Developments for this week

  • Matthew:
    • 2.1.8/2.1.9 strategy
    • Database - DR and new hardware plans
    • Hardware spend plans
    • Install lcg_utils on castoradm3 for stress testing
    • Depmon (and backup CASTOR on Day) duties
    • Write presentation for T1 Away Day
  • Shaun:
    • More monitoring prototyping
    • SRM work
  • Chris:
    • Castor on Duty
    • Implement Atlas fix: "Reduce Atlas LSF clean period to 14400 (sec)"
    • Continue testing number of job slots per protocol basis. Waiting for LHCB to test rootd
    • Do some work with polymorphic machines
    • Concentrate on Quattor Tape Server
  • Cheney:
    • Handover new Vulcan database cluster
  • Tim:
    • sort out new hardware
    • start installing new tape servers?
    • more work on RAC resiliancy planning
  • Jens
    • Work on CIP 2.2.0 release

Operations Issues

  • Some disk servers lost routing table: switch needs to have its cache refreshed
  • Missing RPMs on new disk servers - kickstart repository was incomplete
  • xinetd not working on newly deployed disk servers. Needed restarting.

Blocking issues

  • Still don't have an ip address allocated for one node of new Vulcan database cluster.

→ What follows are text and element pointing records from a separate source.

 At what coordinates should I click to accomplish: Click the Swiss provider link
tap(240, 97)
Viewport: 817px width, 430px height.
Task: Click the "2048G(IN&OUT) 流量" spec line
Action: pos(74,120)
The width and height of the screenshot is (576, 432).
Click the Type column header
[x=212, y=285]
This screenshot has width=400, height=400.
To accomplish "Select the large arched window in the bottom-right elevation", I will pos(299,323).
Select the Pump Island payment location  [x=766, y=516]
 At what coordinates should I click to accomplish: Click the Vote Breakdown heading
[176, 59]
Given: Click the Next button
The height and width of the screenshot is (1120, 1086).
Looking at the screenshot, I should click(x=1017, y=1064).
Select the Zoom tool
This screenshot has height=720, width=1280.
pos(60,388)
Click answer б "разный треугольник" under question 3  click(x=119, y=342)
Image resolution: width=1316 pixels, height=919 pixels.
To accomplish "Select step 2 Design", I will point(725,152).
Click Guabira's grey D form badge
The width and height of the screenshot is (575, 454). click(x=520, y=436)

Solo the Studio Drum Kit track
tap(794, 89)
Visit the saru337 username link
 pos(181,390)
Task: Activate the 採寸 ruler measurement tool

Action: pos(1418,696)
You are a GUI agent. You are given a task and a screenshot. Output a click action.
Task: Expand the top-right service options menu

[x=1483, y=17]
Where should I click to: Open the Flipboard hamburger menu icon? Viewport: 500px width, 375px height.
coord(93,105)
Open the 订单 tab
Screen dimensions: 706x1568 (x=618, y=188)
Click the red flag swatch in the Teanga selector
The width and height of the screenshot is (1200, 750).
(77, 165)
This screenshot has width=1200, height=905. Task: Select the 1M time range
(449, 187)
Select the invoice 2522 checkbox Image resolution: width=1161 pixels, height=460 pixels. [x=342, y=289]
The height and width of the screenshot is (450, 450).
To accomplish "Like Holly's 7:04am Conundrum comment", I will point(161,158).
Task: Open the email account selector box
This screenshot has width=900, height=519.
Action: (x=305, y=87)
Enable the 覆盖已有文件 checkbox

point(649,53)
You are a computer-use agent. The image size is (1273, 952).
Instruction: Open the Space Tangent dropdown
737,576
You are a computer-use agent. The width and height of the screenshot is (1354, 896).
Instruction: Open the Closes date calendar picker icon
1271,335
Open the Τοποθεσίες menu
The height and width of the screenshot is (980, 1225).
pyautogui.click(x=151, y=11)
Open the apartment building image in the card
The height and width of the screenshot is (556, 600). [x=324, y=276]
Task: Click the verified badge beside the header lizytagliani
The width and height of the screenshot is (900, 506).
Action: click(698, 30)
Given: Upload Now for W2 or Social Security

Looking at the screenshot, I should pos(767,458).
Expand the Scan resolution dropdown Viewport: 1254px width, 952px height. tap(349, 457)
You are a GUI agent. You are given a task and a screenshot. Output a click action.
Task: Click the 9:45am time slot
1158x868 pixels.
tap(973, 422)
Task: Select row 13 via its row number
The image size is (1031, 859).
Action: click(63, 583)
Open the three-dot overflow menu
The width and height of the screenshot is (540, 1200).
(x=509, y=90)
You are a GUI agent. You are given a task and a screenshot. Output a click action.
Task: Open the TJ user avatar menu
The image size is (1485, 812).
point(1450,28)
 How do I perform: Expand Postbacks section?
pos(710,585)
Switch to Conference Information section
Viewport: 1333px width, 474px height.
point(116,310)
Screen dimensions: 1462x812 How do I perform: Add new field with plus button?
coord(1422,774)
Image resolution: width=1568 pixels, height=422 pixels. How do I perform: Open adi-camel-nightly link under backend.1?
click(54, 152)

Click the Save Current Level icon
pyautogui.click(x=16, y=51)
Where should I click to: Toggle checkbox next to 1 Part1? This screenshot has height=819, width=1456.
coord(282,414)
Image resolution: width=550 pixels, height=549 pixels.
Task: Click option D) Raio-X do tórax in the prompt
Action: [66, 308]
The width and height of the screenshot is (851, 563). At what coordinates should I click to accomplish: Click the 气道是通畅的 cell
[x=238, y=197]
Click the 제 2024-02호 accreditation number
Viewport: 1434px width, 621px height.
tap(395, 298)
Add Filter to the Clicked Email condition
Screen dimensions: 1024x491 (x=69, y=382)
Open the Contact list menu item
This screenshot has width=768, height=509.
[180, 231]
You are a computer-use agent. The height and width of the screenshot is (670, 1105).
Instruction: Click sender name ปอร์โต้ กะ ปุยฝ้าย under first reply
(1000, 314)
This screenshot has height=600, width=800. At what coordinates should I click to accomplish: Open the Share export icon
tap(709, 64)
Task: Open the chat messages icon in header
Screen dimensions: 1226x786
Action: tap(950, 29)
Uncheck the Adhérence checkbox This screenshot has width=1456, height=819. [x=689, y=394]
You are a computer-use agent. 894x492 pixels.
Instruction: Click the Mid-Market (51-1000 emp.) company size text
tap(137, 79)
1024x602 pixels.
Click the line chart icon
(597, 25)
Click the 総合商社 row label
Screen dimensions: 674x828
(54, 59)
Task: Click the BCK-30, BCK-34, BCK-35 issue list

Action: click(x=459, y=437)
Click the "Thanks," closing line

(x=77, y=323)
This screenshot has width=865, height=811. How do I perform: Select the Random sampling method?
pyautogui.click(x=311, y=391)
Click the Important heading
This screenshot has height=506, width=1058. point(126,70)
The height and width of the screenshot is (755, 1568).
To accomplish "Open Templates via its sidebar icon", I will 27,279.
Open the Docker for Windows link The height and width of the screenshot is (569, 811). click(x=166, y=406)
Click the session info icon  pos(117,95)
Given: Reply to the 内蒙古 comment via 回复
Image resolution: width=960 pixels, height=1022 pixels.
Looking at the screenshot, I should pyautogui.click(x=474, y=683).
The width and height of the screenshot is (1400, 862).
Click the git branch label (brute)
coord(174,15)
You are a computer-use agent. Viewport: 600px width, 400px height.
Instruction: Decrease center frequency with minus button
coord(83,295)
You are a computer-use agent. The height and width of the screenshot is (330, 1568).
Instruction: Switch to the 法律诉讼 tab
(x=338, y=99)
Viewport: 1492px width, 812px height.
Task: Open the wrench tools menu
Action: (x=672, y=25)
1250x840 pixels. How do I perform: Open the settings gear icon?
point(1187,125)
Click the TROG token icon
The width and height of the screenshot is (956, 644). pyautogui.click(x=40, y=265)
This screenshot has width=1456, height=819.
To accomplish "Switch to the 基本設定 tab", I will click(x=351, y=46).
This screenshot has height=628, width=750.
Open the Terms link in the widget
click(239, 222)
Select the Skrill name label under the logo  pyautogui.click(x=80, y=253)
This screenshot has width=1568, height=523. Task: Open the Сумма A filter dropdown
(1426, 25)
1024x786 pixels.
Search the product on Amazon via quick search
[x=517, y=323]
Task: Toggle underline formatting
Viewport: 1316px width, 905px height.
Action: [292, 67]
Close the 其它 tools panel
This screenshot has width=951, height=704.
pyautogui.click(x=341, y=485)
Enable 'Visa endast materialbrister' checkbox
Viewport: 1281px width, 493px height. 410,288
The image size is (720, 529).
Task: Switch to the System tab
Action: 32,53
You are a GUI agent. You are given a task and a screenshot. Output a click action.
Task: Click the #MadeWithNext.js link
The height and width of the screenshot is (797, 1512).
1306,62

Planned, Scheduled and Cancelled Interventions

Entries in/planned to go to GOCDB

Description Start End Type Affected VO(s)
ORACLE security patch 02/03/2010 10:00 02/03/2010 11:00 At-risk All
Change to LSF configuration 02/03/2010 10:00 02/03/2010 11:00 At-risk ATLAS

Advanced Planning

  • Gen upgrade to 2.1.8 2010Q1
  • Install/enable gridftp-internal on Gen (This year/before 2.1.8 upgrade)

Staffing

  • Castor on Call person: Chris
  • Matt on paternity leave for 2 weeks from approx 8 March
  • Staff absences: Chris (Friday)